Kondisi kendaraan UNIFIL yang meledak di Lebanon Selatan, Senin (30/3/2026).
REPUBLIKA.CO.ID, JAKARTA -- MER-C Indonesia bersama dengan Tim Pengacara Muslim (TPM) mendesak pemerintah Indonesia untuk mengambil langkah diplomatik yang tegas. Imbauan ini seturut dengan gugurnya tiga orang prajurit TNI yang tergabung dalam misi perdamaian PBB atau UNIFIL. Mereka syahid akibat serangan militer Israel di Lebanon selatan.
Menurut perwakilan TPM Achmad Michdan, pihaknya bersama MER-C Indonesia berharap, kasus gugurnya ketiga prajurit TNI itu dibawa ke Mahkamah Internasional dan Mahkamah Pidana Internasional. Pemerintah Indonesia, lanjutnya, dapat mengambil langkah diplomatik yang tegas.
"Kami mendesak pemerintah Indonesia, khususnya Kementerian Pertahanan (Kemenhan) dan Kementerian Luar Negeri (Kemenlu) RI, untuk mengambil langkah diplomatik tegas dan membawa kasus ini ke Mahkamah Internasional (ICJ) dan Mahkamah Pidana Internasional (ICC)," ujar Achmad Michdan dalam jumpa pers di Jakarta pada Rabu (1/4/2026).
Pihaknya juga meminta pemerintah untuk mengevaluasi protokol perlindungan personel TNI di zona konflik. Di sisi lain, MER-C Indonesia dan TPM menuntut akuntabilitas penuh dari Israel, termasuk investigasi independen, sera penindakan pelaku di lapangan sebagai pelaku kejahatan perang. Keluarga korban pun berhak atas kompensasi.

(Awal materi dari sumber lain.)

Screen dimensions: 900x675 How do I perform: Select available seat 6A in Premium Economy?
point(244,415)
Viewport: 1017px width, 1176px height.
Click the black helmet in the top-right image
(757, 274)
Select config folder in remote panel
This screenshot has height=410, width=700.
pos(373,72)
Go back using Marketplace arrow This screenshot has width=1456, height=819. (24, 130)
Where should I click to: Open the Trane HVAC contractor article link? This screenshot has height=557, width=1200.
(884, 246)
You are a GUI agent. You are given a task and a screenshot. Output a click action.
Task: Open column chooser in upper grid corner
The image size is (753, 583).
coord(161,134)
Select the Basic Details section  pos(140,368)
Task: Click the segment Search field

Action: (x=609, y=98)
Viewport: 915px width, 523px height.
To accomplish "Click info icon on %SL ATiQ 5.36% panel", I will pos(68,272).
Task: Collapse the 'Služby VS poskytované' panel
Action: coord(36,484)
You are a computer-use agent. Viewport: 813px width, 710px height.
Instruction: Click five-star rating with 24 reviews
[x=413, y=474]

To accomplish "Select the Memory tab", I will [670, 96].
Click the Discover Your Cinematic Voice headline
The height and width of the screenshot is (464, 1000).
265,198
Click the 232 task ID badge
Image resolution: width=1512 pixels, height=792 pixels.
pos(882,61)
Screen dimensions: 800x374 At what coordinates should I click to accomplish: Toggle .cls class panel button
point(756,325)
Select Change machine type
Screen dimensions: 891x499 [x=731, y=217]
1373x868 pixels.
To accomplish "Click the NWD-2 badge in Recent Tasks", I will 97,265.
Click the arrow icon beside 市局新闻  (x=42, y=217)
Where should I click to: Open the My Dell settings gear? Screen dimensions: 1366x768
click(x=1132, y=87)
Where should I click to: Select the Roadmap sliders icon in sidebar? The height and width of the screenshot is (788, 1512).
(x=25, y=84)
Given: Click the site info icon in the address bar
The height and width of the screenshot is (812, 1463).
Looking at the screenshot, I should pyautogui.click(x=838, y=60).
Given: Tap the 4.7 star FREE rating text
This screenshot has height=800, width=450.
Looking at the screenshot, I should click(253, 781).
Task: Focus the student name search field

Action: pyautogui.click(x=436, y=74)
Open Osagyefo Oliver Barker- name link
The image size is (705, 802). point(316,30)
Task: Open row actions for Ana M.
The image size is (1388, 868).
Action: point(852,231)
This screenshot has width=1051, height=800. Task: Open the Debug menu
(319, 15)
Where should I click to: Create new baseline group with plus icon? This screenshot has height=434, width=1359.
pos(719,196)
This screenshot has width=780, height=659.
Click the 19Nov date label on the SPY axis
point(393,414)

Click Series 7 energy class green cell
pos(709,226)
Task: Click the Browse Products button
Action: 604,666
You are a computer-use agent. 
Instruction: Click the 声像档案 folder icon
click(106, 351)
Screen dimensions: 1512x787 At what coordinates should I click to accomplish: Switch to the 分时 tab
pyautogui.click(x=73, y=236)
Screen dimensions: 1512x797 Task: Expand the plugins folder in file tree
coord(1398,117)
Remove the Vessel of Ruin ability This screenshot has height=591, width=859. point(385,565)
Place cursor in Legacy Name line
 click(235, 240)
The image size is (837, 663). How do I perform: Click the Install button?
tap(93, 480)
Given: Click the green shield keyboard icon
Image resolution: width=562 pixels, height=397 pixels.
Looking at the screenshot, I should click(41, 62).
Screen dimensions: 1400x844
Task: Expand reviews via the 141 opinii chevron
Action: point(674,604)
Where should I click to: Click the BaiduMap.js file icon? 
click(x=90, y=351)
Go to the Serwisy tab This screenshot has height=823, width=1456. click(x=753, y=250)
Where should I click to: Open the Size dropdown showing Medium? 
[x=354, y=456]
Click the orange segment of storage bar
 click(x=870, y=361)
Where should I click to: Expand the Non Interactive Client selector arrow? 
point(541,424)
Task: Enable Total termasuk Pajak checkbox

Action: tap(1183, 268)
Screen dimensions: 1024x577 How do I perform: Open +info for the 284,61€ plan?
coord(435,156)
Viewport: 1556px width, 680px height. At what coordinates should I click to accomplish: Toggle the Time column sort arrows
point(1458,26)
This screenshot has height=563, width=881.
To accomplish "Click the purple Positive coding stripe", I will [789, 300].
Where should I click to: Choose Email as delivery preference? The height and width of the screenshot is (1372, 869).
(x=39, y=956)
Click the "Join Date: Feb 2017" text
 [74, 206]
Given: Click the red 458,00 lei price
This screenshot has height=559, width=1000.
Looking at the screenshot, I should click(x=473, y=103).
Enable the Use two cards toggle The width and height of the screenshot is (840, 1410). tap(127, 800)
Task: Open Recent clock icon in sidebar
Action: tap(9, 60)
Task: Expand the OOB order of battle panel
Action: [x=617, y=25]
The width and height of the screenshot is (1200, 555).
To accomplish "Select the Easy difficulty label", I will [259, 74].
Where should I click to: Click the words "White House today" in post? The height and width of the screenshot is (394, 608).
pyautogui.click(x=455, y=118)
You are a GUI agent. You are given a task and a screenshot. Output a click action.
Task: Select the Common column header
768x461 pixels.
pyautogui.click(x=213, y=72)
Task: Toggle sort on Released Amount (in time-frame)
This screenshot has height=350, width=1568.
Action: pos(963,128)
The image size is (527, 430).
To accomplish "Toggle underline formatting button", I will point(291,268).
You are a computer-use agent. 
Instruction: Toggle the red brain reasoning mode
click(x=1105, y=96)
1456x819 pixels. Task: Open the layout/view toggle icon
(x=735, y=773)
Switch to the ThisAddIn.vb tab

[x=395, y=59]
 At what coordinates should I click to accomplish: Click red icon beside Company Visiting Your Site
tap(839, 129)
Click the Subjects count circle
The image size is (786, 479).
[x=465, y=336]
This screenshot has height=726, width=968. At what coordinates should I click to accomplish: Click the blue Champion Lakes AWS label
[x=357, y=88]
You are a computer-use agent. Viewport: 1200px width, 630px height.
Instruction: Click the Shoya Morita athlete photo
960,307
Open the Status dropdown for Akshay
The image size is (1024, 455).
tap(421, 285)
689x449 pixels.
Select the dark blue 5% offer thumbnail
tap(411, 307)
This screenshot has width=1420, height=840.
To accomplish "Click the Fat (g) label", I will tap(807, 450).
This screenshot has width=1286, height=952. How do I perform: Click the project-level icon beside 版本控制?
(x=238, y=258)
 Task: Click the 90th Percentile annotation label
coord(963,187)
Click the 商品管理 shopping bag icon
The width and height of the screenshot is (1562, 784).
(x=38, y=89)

Investigasi independen juga perlu dibentuk oleh Dewan Keamanan (DK) PBB. Serangan Israel terhadap pasukan penjaga perdamaian atau UNIFIL adalah bentuk tindakan barbar yang mengabaikan hukum internasional.
"DK PBB juga dituntut untuk memperkuat mandat perlindungan bagi pasukan penjaga perdamaian, dan segera merujuk kasus ini ke ICC jika diperlukan," katanya.
TPM bersama MER-C juga meminta komunitas internasional untuk segera bertindak atas kejahatan perang yang terus berulang.
"Solidaritas global diperlukan untuk memastikan bahwa tidak ada impunitas bagi pelaku kejahatan terhadap pasukan penjaga perdamaian," ucapnya.
Adapun ketiga prajurit yang gugur tersebut adalah Praka Farizal Rhomadhon yang gugur pada 29 Maret 2026 akibat serangan artileri, Kapten Inf Zulmi Aditya Iskandar. Mereka gugur pada 30 Maret 2026 saat memimpin misi pengawalan serta Sertu Muhammad Nur Ichwan yang gugur dalam insiden ledakan kendaraan.